Influence of the Timing of Leptomeningeal Metastasis on the Outcome of EGFR-Mutant Lung Adenocarcinoma Patients and Predictors of Detectable EGFR Mutations in Cerebrospinal Fluid
Round 1
Reviewer 1 Report
The manuscript by Liao Pei-Ya et al titled as “Influence of the timing of leptomeningeal metastasis on outcome of EGFR-mutant lung adenocarcinoma patients and predictors of detectable EGFR mutations in cerebrospinal fluid” investigates the association between radiological severity of LM, CSF tumor cell numbers and EGFR mutation detection rate among the lung-adenocarcinoma patients. The findings could be important in the therapeutic strategy. The manuscript is well written, and the data have been presented appropriately. However, this study has been performed on a small number of patients, which is a major limiting factor to make the conclusions. The authors should discuss the associated limitations. Also, authors should add methods and the data on EGFR mutation detection (MALDI-TOF MS). It can be provided as a supplementary data.
Author Response
Reviewer 1:
- The manuscript by Liao Pei-Ya et al. titled as “Influence of the timing of leptomeningeal metastasis on outcome of EGFR-mutant lung adenocarcinoma patients and predictors of detectable EGFR mutations in cerebrospinal fluid” investigates the association between radiological severity of LM, CSF tumor cell numbers and EGFR mutation detection rate among the lung-adenocarcinoma patients. The findings could be important in the therapeutic strategy. The manuscript is well written, and the data have been presented appropriately.

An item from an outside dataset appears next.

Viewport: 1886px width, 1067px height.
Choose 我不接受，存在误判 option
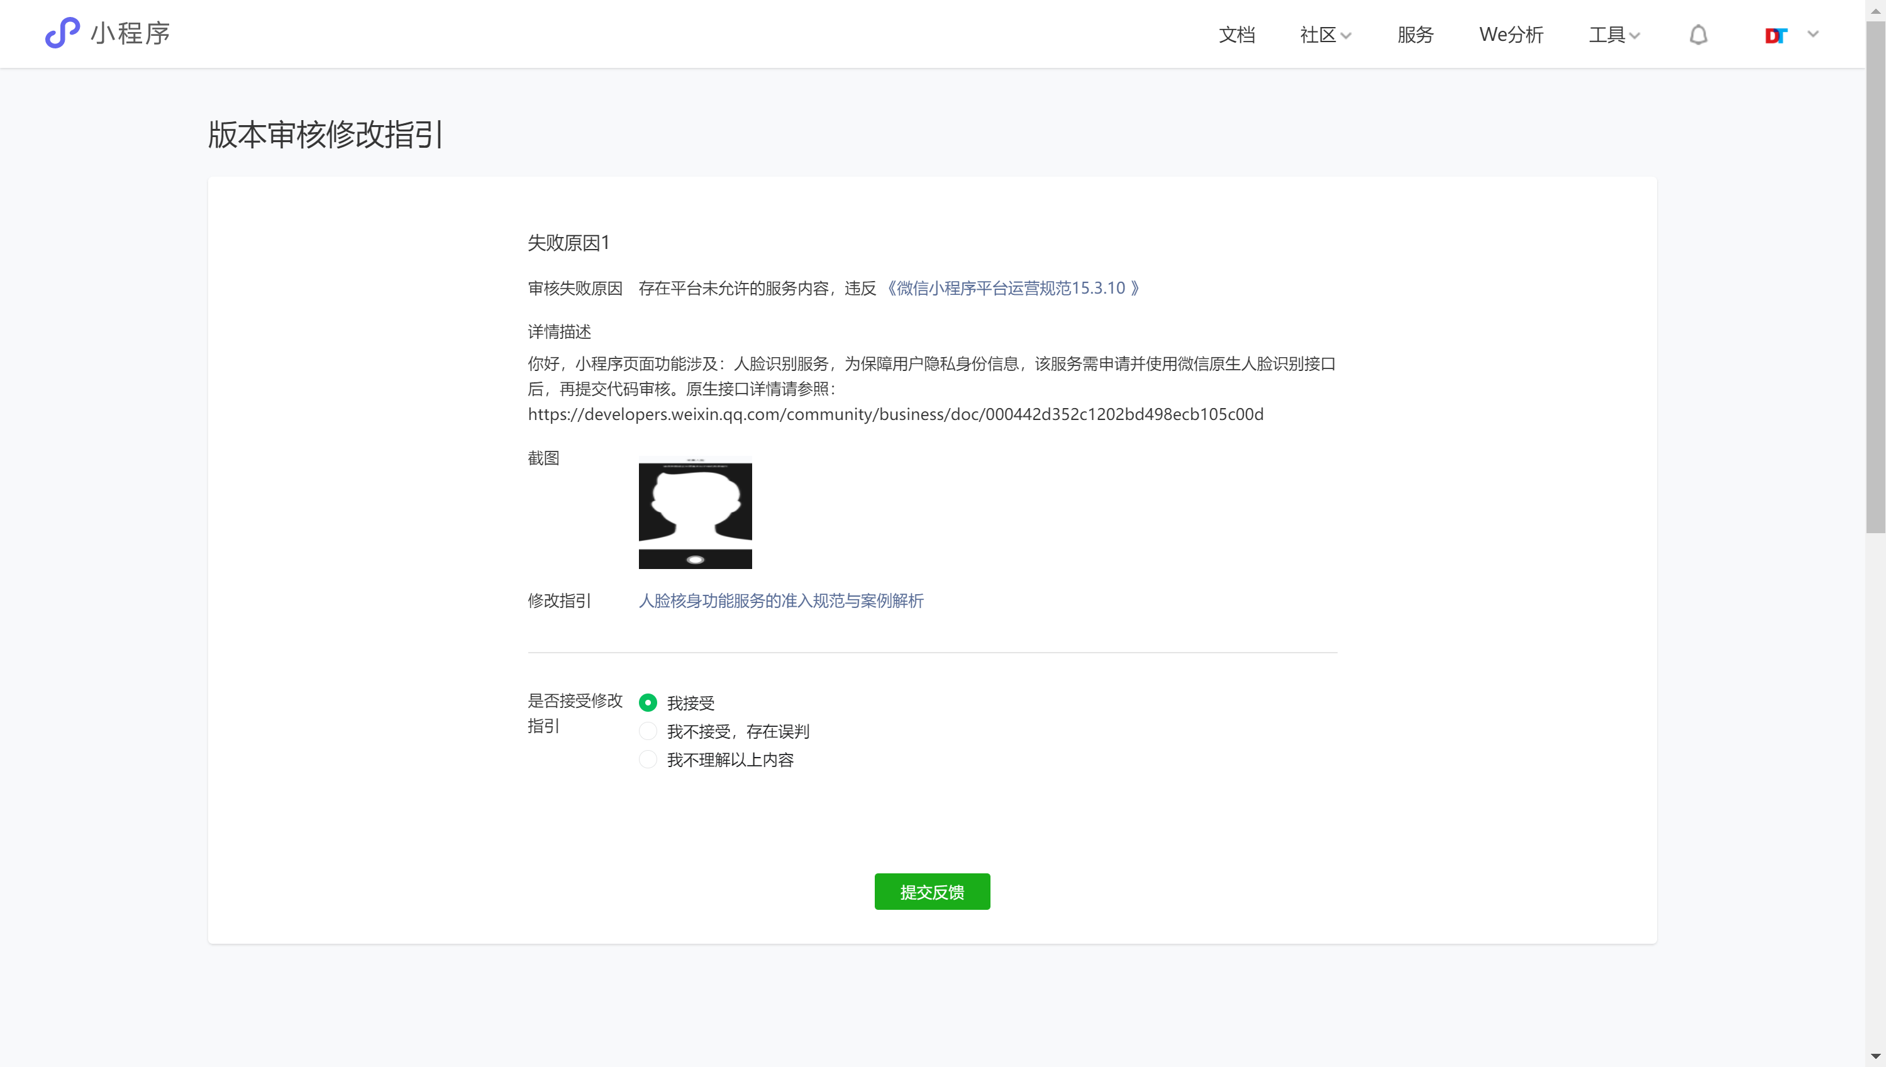tap(647, 731)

Response: We appreciate the reviewer’s encouragement.
- However, this study has been performed on a small number of patients, which is a major limiting factor to make the conclusions. The authors should discuss the associated limitations.

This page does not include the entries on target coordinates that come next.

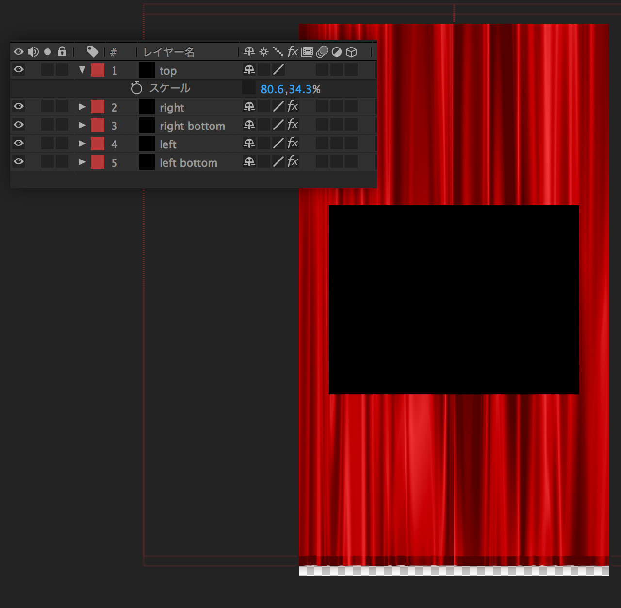Click the quality switch on 'left' layer
Screen dimensions: 621x608
(x=278, y=144)
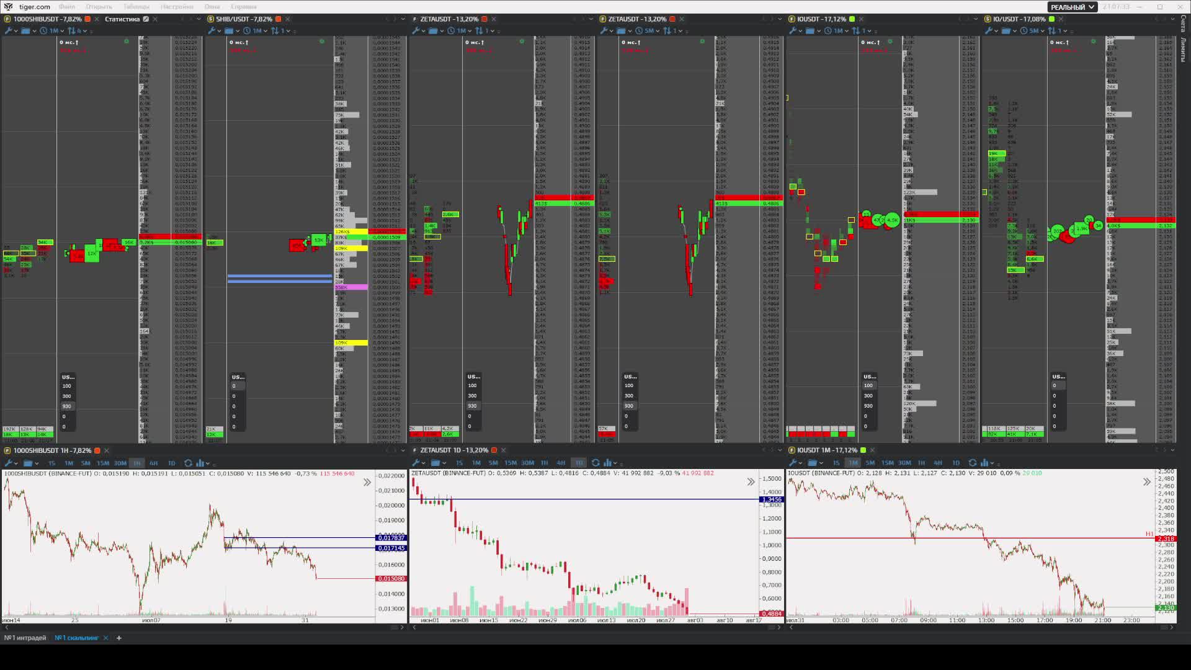Click the pencil edit icon on the Статистика tab
Screen dimensions: 1191x670
point(146,19)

Response: We agree with the reviewer’s comments. We’ve mentioned that the major limitation of current study is its retrospective nature and limited patient numbers, and associated descriptions are made in page 10, line 330-336.

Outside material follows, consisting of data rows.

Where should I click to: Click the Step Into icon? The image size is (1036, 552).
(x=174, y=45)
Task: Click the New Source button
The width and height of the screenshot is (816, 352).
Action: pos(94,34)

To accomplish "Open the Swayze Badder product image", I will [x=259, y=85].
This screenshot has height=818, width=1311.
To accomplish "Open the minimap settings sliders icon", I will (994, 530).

- Also, authors should add methods and the data on EGFR mutation detection (MALDI-TOF MS). It can be provided as a supplementary data.
Response: We appreciate the reviewer’s recommendations. We’ve enhanced the description of EGFR mutation detection method in page 4, line 144-155.
Reviewer 2 Report
The manuscript by Pei-Ya Liao et al. analyzed outcomes and disease progression of patients harboring EGFR-mutant lung adenocarcinoma in relation to radiological severity scores of LM, CSF tumor cell count, and EGFR mutation detection rate in CSF. The important conclusions of the manuscript are that i) the early onset of LM prior to first-line EGFR-tyrosine kinase inhibitor treatment was associated with an independent worse outcome, and ii) the higher radiological severity score of LM predicted higher tumor cell counts in CSF and higher EGFR mutation detection rate. Overall, the manuscript is well constructed; and the data are well presented. Unfortunately, the number of patients is limited, which may impact the conclusion. The manuscript has potential to advance understanding of the prognostic factors of lung adenocarcinoma and the advantages and disadvantages of EGFR-TKI treatment. There are a couple of suggestions regarding the manuscript data and conclusion:
1. The overall survivals of patients with late-onset and early-onset LM were reported as 29.9 months and 12.3 months, respectively (Log-rank P=0.005). Line 221.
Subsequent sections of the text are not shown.